§ **TASK DIRECTIONS**:
Below are some records. Pull every line that contains the word "computer".

-- DATA FOR THE TASK follows --

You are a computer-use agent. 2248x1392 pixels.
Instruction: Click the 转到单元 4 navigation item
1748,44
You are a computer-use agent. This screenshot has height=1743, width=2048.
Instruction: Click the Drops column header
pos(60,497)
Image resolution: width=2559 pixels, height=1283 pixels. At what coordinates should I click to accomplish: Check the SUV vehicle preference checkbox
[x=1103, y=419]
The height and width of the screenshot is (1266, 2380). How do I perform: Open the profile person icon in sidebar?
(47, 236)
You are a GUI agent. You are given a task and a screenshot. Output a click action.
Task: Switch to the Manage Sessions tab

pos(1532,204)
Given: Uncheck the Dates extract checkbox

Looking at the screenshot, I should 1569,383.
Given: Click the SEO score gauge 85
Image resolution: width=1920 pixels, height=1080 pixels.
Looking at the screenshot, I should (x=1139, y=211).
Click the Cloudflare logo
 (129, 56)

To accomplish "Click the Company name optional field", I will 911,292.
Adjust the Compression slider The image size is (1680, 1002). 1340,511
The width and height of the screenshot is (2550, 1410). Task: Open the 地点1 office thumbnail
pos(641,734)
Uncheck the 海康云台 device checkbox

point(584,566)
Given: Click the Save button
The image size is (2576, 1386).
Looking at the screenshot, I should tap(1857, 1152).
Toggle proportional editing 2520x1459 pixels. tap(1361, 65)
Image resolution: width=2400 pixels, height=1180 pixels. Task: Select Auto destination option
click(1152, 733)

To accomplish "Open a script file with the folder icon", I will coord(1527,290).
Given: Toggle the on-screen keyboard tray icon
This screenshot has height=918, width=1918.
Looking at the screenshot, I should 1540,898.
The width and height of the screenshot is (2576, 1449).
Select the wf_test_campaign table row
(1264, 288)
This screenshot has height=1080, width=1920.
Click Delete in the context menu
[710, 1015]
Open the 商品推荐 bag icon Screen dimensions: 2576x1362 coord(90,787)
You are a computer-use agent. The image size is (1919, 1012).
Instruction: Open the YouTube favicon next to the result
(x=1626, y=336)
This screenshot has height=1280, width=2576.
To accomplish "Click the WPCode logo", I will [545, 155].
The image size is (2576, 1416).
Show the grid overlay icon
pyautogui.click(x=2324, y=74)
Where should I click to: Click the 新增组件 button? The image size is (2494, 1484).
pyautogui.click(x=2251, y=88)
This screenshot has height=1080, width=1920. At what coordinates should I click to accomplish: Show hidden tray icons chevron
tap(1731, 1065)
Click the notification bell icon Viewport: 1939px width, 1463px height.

-- DATA FOR THE TASK concluded --

§ **SOLUTION TO THE PROBLEM**:
You are a computer-use agent. 2248x1392 pixels.
You are a computer-use agent. This screenshot has height=1743, width=2048.
You are a computer-use agent. The image size is (1919, 1012).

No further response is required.